Maka itu saya memberitahukan padanya, di dalam sutra, Buddha sering
membabarkan pada kita bahwa segalanya harus menuruti apa adanya. Pekerjaan dan
aktivitas keseharian harus dijalani, bukan hanya umat awam, bahkan anggota
Sangha tak terkecuali, seperti kata pepatah kuno “Sehari menjadi Bhiksu sehari memukul genta”.
Setiap hari kita harus menunaikan kewajiban masing-masing, inilah yang disebut
meneladani Buddha. Apa yang harus dilepaskan tidak dia lepaskan, sebaliknya apa
yang tidak boleh dilepaskan malah dia lepaskan. Dia melepaskan pekerjaannya,
ini adalah apa yang tidak boleh dilepaskannya; yang harus dilepaskannya, yakni
kekhawatiran dan kecemasan yang ada di hatinya, inilah yang harus
dilepaskannya.
Menempatkan Buddha Amitabha dan Alam Sukhavati di dalam hati, selain ini
maka segala kekhawatiran dan kecemasan harus dilepaskan, ini barulah disebut
dengan makna melepaskan yang sesungguhnya. Sedangkan dia telah salah paham, ini
bukan meneladani Buddha, sampai keluarga juga terabaikan, pekerjaan tidak sudi
dilakukan lagi, andaikata setiap insan
mempelajari Buddha Dharma dengan jalan sedemikian, maka Ajaran Buddha
tidak bisa lagi bertahan di dunia ini. Mengapa demikian? Karena telah merusak
tatanan kehidupan dunia ini. Di dalam sutra, Buddha sering membabarkan pada
kita, “Buddha Dharma berada di dunia ini, tidak merusak tatanan kehidupan bermasyarakat”.
Ajaran Buddha tidak hanya tidak merusak tatanan kehidupan dunia, bahkan Buddha
Dharma dapat menyesuaikan diri dengan tatanan kehidupan masyarakat, maka itu
Ajaran Buddha mendapat sambutan dari masyarakat luas, inilah alasannya.
Praktisi sekalian hendaknya dapat memahami, melepaskan adalah melepaskan
kemelekatan di hati, bukan melepaskan apa yang ada dalam kehidupan nyata. Jika
di hati telah mampu melepaskan, di dalam kehidupan nyata takkan ada rintangan
lagi, inilah yang disebut “dalam segala hal bebas tanpa rintangan”. Andaikata di dalam kehidupan nyata
harus melepaskan, maka Buddha Sakyamuni tentunya juga seharusnya melepaskan,
buat apa selama 49 tahun membabarkan Dharma?
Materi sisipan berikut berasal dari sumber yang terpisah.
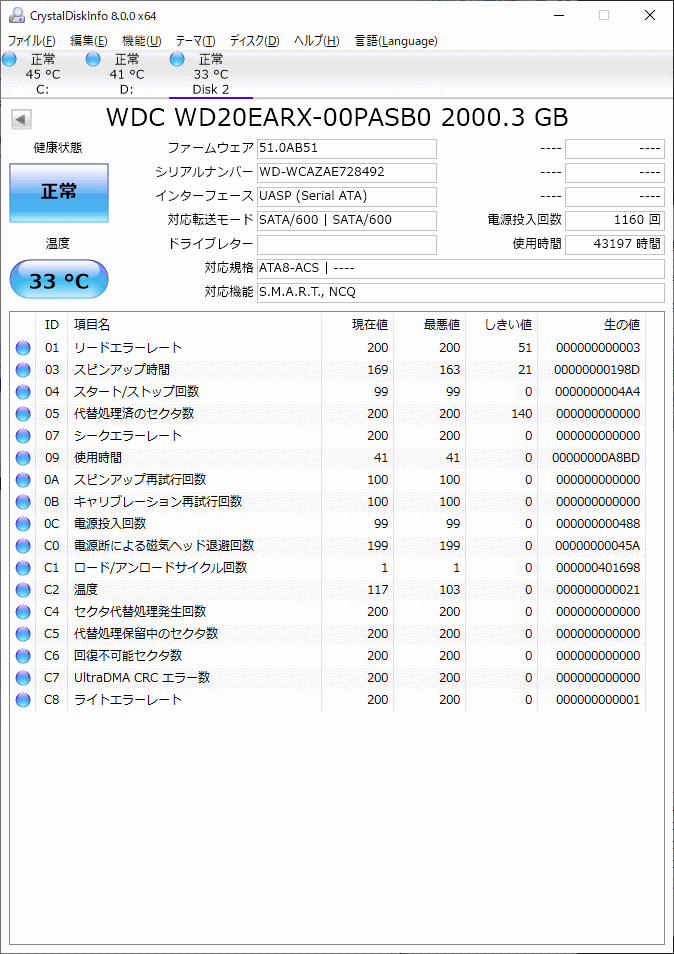The height and width of the screenshot is (954, 674).
Task: Open the ファイル(F) menu
Action: pyautogui.click(x=32, y=41)
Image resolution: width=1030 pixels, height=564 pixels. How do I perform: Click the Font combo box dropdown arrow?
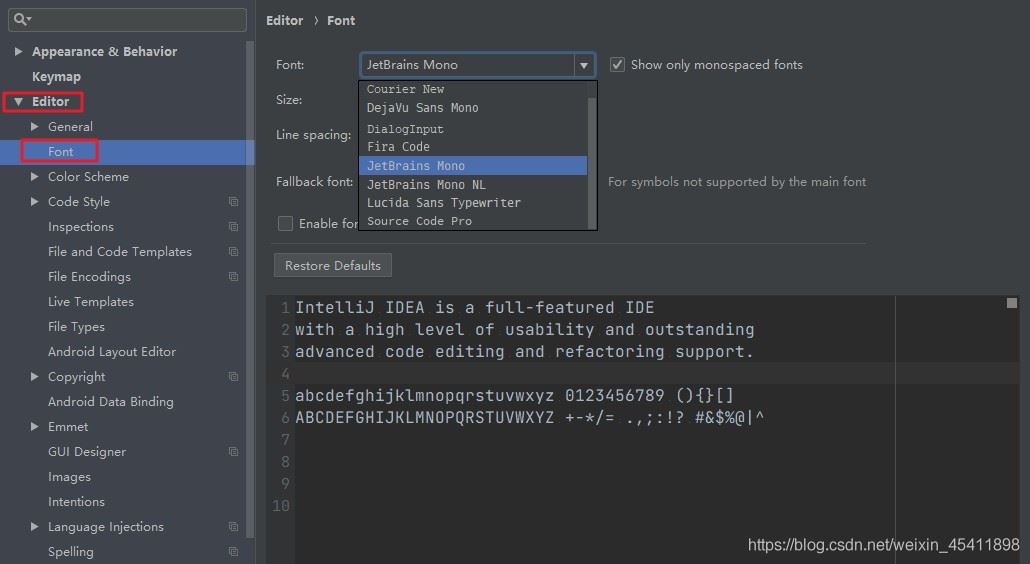(583, 65)
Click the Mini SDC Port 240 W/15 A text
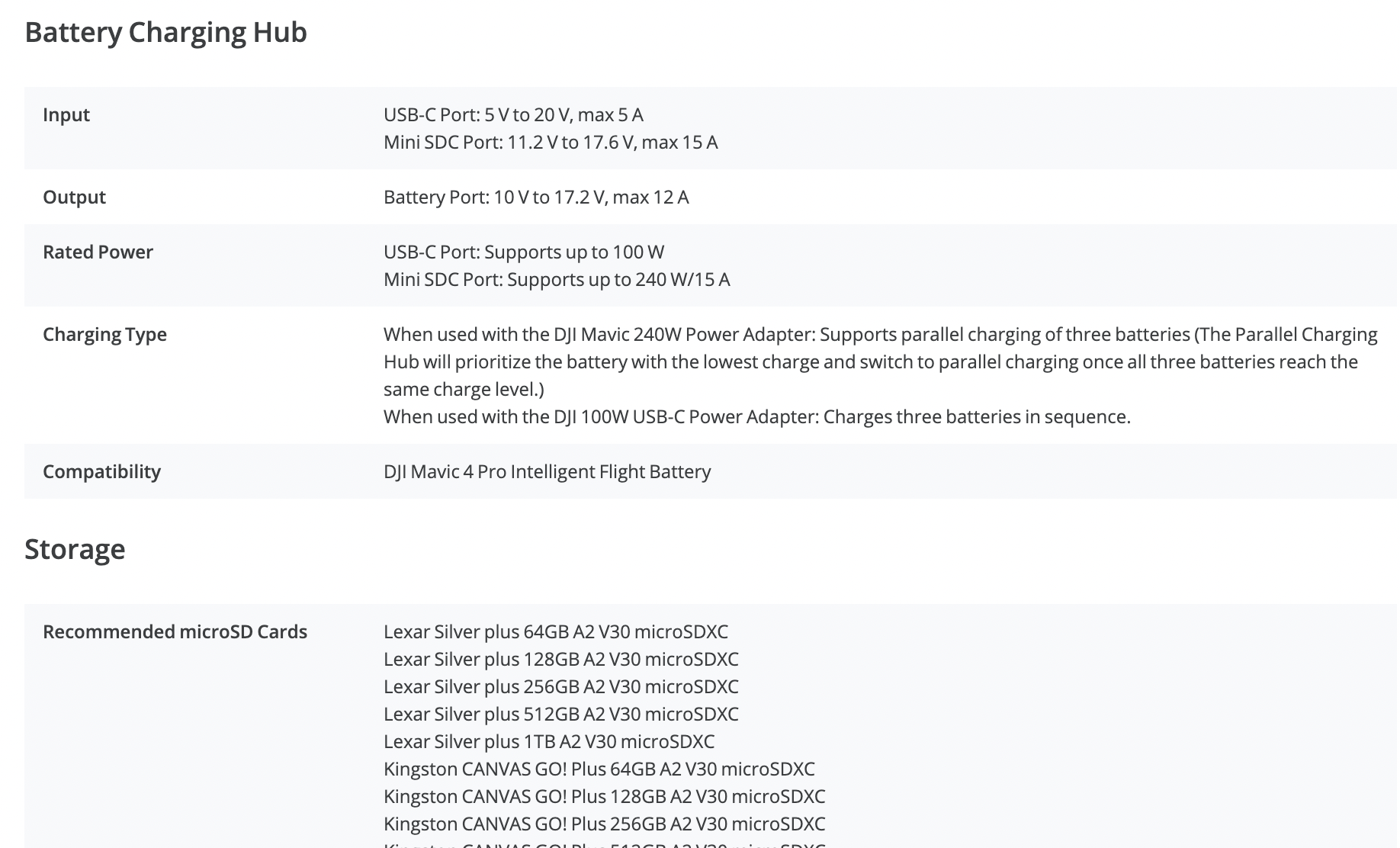 [x=557, y=279]
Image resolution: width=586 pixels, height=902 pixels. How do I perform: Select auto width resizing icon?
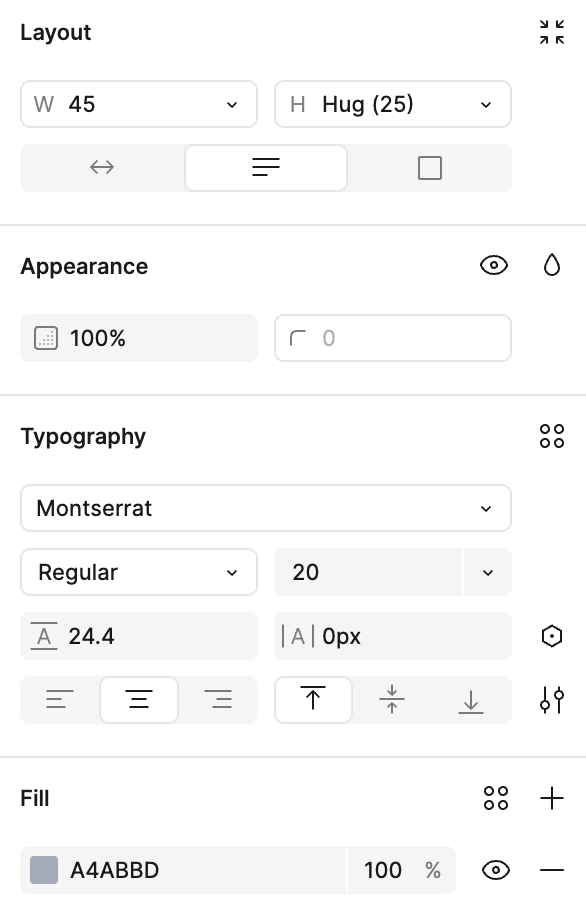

Cobalah pikirkan, Buddha dan
Bodhisattva memperlihatkan pada kita, demikian juga para guru sesepuh juga
sedang memberi teladan, dari sudut ini kita harus memahami tidak boleh
menyalahartikan maksud dari Buddha, tidak boleh salah dalam menjelaskan makna
yang sesungguhnya dari Dharma Buddha.